“He’s always needed an audience,” Jackson said quietly. “Even as a kid. If he wasn’t being admired, he wanted to be rescued. It didn’t matter which as long as the room still revolved around him.”
Carissa let out a breath she hadn’t realized she’d been holding. “That sounds familiar.”
Jackson gave a humorless half-smile. “When our dad used to compare us, Damen acted like it was cruelty to expect anything from him. But the truth was he only wanted the fun part of being exceptional. He never wanted the cost.”
Carissa looked at this man across from her, this brother who had been standing at the edge of family dinners for years with a patient distance she had mistaken for coldness. It occurred to her then that people often called disciplined men cold simply because they could not control them with chaos.
“I need a favor,” she said.
He waited.
“A real one.”
Jackson leaned back slightly. “Okay.”
Carissa folded and unfolded the napkin in front of her. In any other room, under any other set of facts, the request would have sounded insane. In this room it sounded inevitable.
“He wants Nikki at that reunion because he’s terrified of looking like he lied,” she said. “He wants the room to validate the fantasy he built.”
Jackson’s gaze sharpened. “And?”
“And I want him to see what it feels like when the room turns.”
Understanding moved across Jackson’s face slowly, then all at once.

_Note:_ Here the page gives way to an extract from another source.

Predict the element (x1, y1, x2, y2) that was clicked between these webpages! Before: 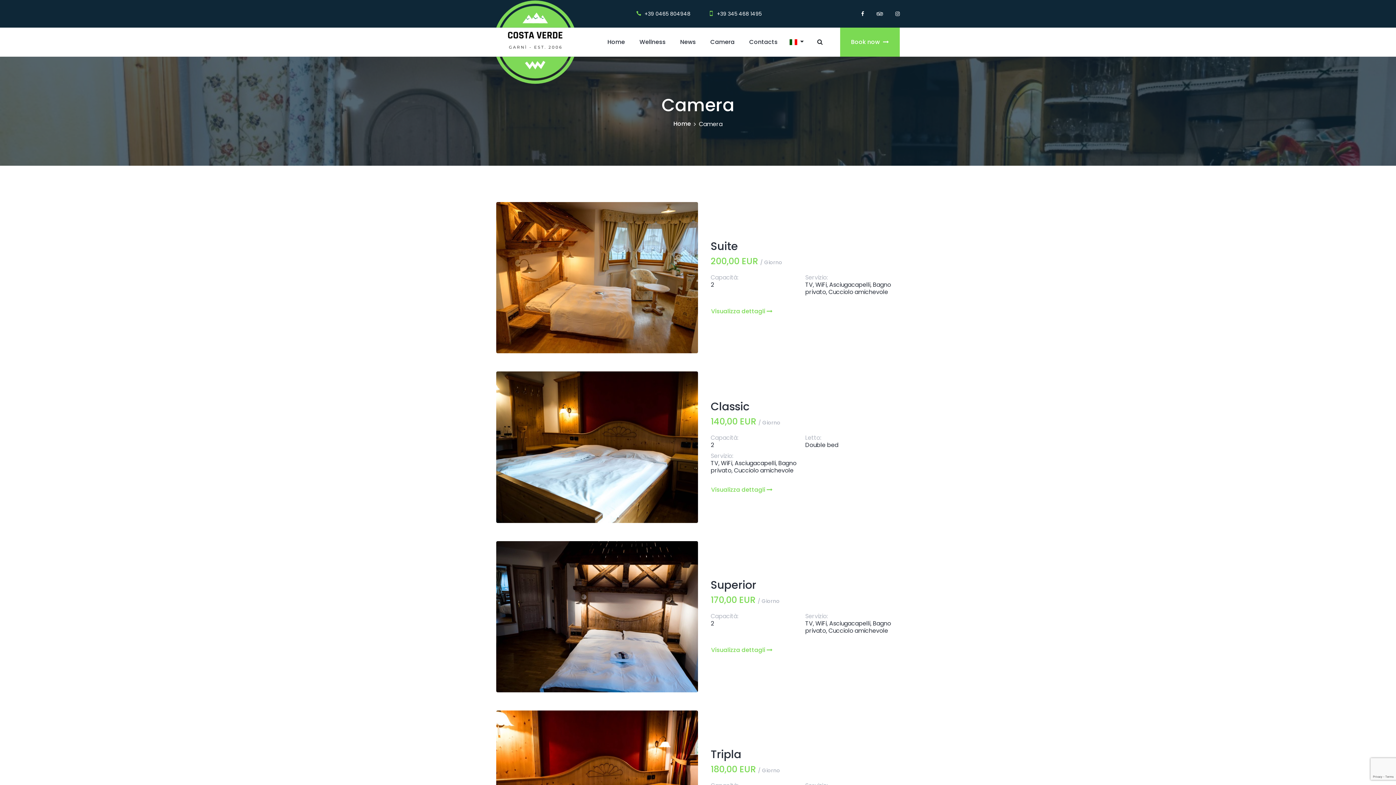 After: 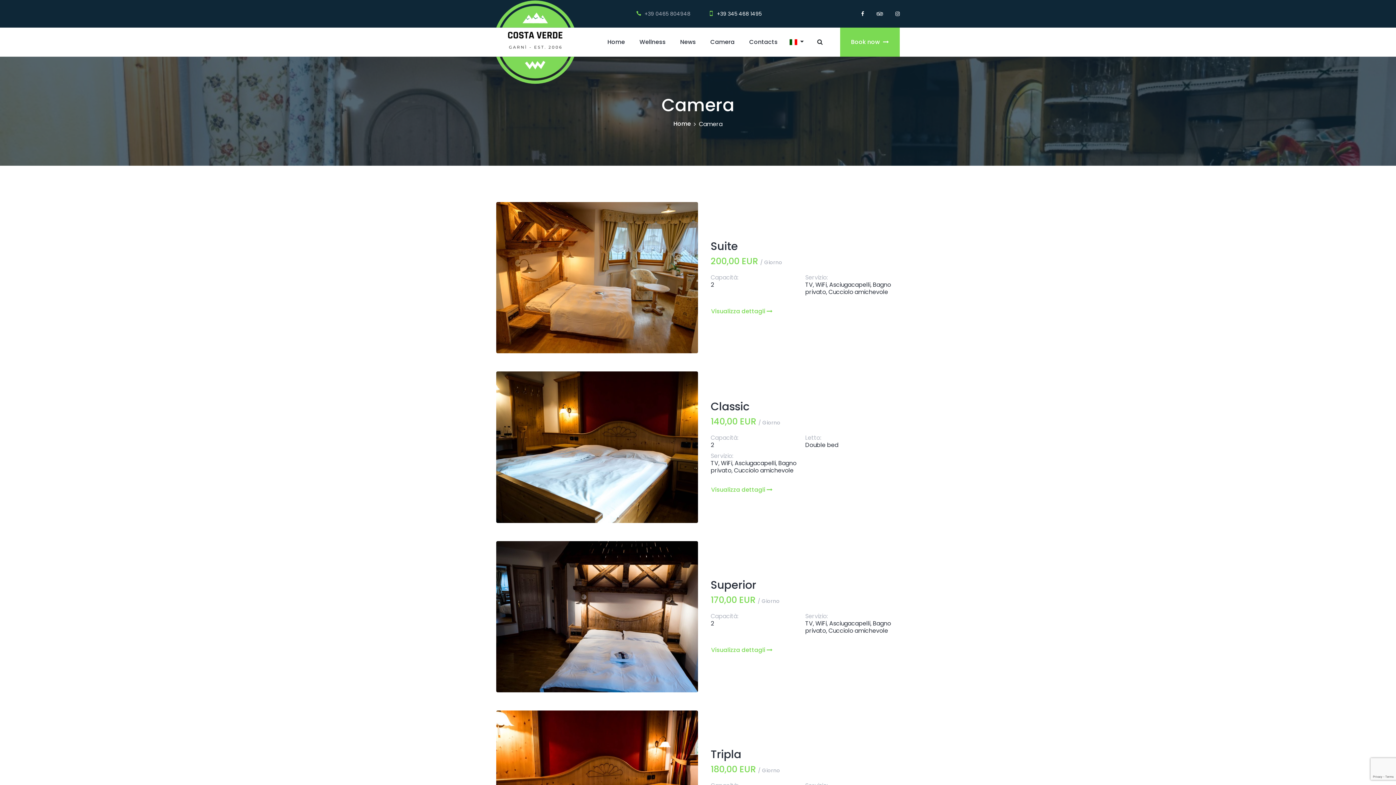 Action: bbox: (636, 0, 690, 27) label:  +39 0465 804948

“You want me to go with you.”
“Yes.”
He did not answer immediately.
Carissa rushed to fill the silence. “Not because I need a date. Not because I’m trying to use you to make him jealous. Although I’m not above that anymore, apparently. I want—” She stopped. Restarted. “I want him to stand there with my sister on his arm and look up and see that I am no longer the woman he gets to edit out. And I want the one person he’s spent his whole life measuring himself against standing next to me while it happens.”
Jackson considered that.
“What exactly would you need from me?”
Carissa met his eyes. “Be seen with me. Be kind to me. Hold my hand if it looks natural. Nothing beyond that unless I ask.”
Jackson nodded once. “Okay.”
She blinked. “That’s it?”
“That’s it.”
“You don’t need time?”
“I’ve had about thirty-eight years of context,” he said. “That helps.”
For the first time since the kitchen, Carissa felt something other than pain in her chest.
Not relief exactly.
Alignment.
“What if it makes things worse?” she asked.